Public-Finance Advocate Warren Tolman Won’t Commit To Public Finance
Warren Tolman, who has long called public campaign financing a top priority and who sponsored clean-election bills as a state senator, declined to commit to participating in the state’s public-financing system for his current campaign for Attorney General—a campaign in which he is significantly out-raising his opponents.
In response to my inquiry, a Tolman campaign spokesperson said that Tolman was not ruling it out, but would not commit at this point to participating, which would require him to accept spending limits. Candidates are not required to opt in or out until June.

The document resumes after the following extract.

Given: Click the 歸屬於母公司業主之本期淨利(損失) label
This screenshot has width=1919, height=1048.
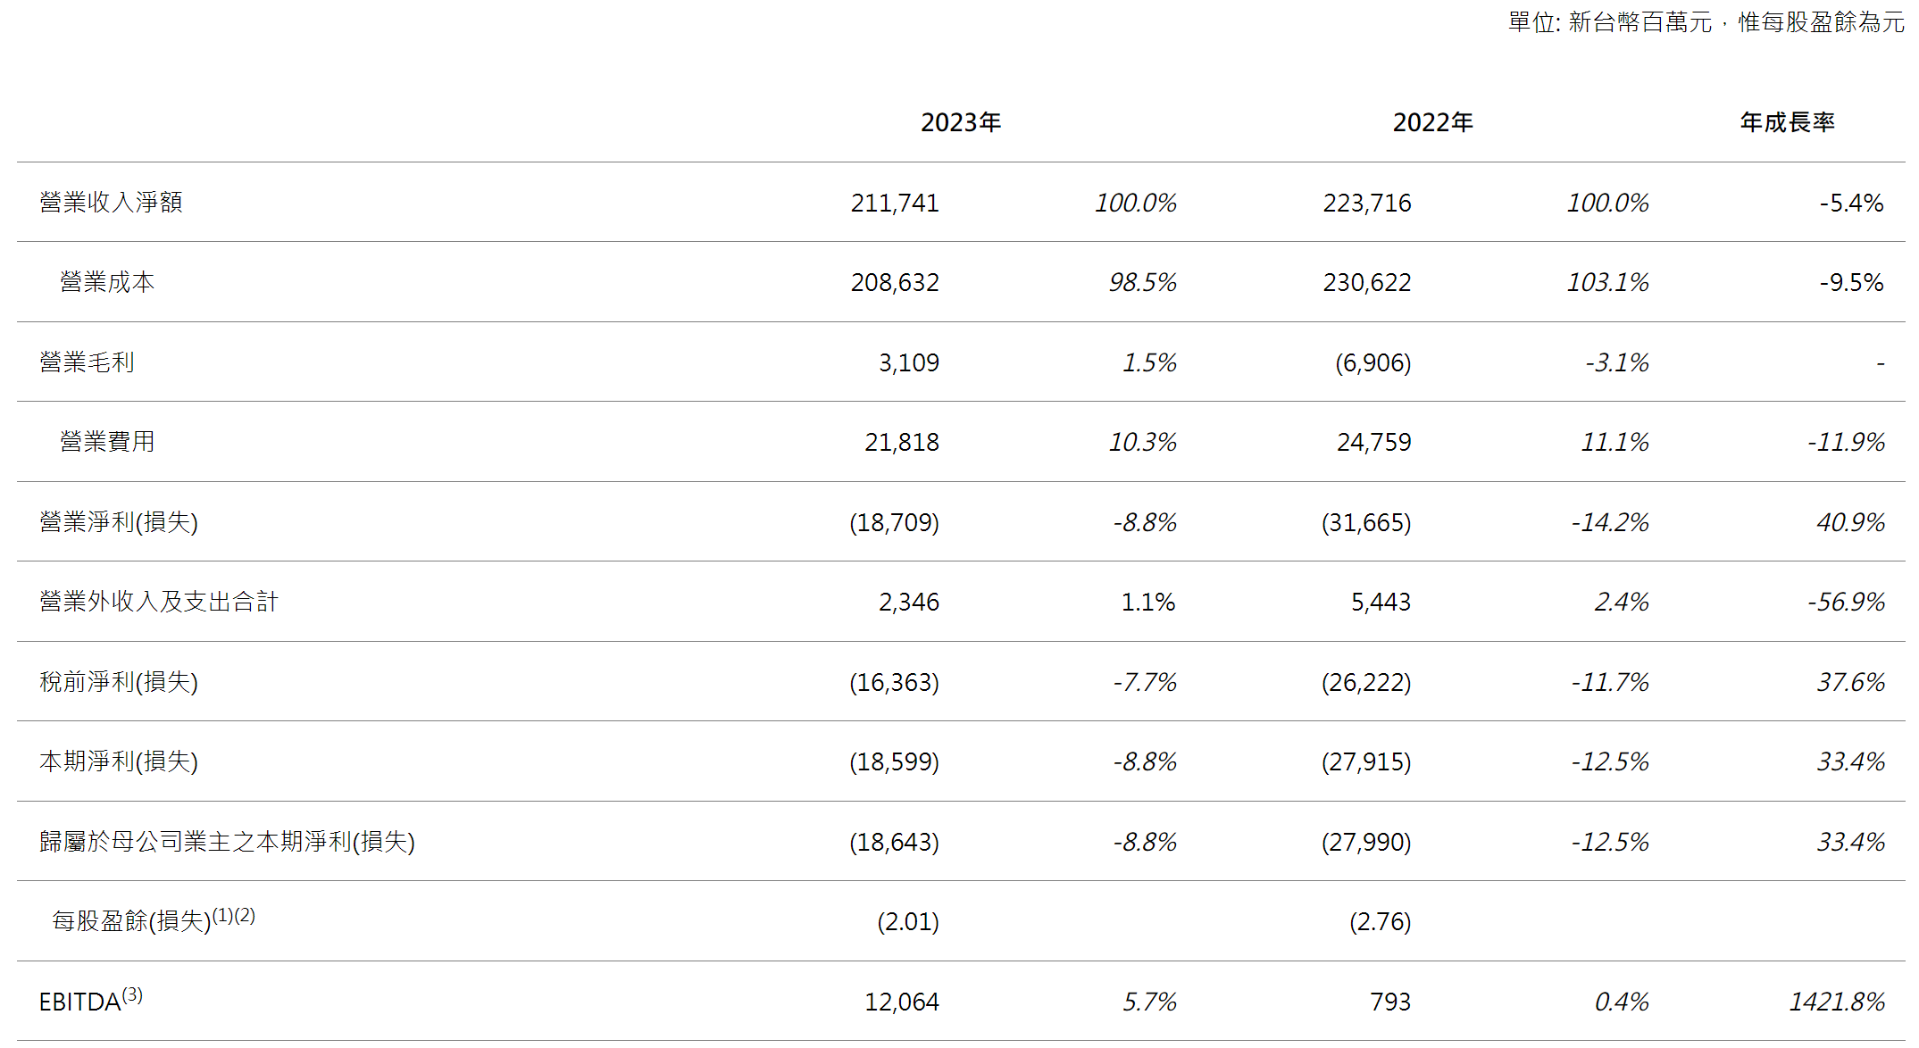Looking at the screenshot, I should (227, 842).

The other two Democratic candidates for Attorney General, prosecutor Maura Healey and state representative Hank Naughton, would also not commit to participating in the system. All three campaigns—and other political observers—point to legitimate reasons for candidates to hesitate before opting into the system; in addition to the spending restriction, it is unclear whether public funds will even be available. In 2010, some candidates opted in—including Martha Coakley, Steve Murphy, Tim Cahill, Mary Connaughton, and Suzanne Bump—but just as many did not.
But Tolman’s openness to forgoing the process can be seen as contrary to his longstanding rhetoric on the topic.
Tolman was the only statewide candidate to qualify for public funds 2002 when he ran unsuccessfully for governor. During that campaign, he repeatedly criticized his opponents for failing to participate in the existing public funding system, and ran television ads accusing them of being untrustworthy because of contributions from lobbyists.
The $3 million Tolman received from the state, under the earlier version of clean elections law, helped level the playing field for him against bigger fundraisers such as Tom Birmingham and Shannon O’Brien.
For the current campaign, Tolman has already raised more than $400,000 since declaring his candidacy for Attorney General in November—nearly twice as much as Healey, and several times more than Naughton. His contributors include registered lobbyists. Participating in the public-financing system would limit his spending in the primary campaign to about $650,000.
“In 2002 he said that this type of activity was corrupting,” says Naughton spokesperson Scott Ferson. “Warren ran on it as a moral issue. I guess he changed his mind because it didn’t work for him.”